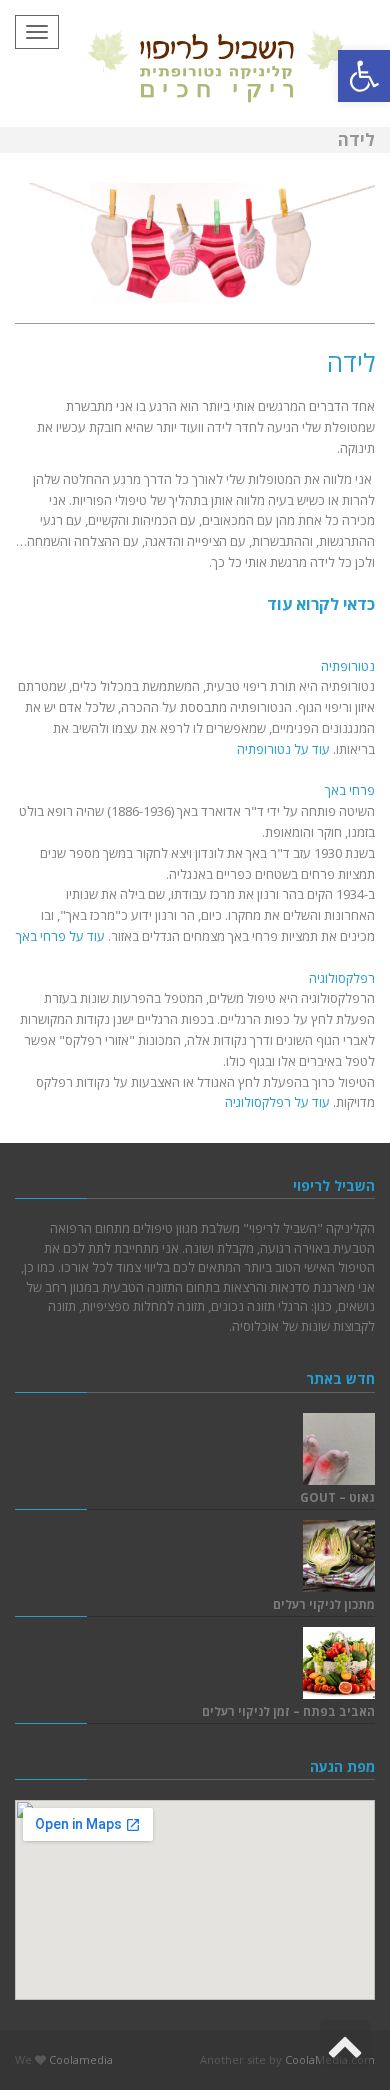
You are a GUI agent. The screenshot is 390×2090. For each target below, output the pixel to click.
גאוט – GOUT (337, 1497)
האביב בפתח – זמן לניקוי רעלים (288, 1711)
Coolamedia (81, 2059)
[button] (364, 76)
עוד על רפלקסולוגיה (277, 1102)
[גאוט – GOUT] (339, 1449)
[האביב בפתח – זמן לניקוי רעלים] (339, 1663)
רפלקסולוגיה (342, 978)
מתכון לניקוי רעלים (324, 1604)
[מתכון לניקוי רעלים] (339, 1556)
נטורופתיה (348, 666)
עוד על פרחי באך (60, 936)
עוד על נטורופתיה (283, 749)
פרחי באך (350, 790)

________________________

** EXERCISE **
Exactly as written, reproduce the lines from the beginning of the material through the line with "[גאוט – GOUT] (339, 1449)", and skip any picture.

** SOLUTION FOR THIS TASK **
You are a GUI agent. The screenshot is 390×2090. For each target below, output the pixel to click.
גאוט – GOUT (337, 1497)
האביב בפתח – זמן לניקוי רעלים (288, 1711)
Coolamedia (81, 2059)
[button] (364, 76)
עוד על רפלקסולוגיה (277, 1102)
[גאוט – GOUT] (339, 1449)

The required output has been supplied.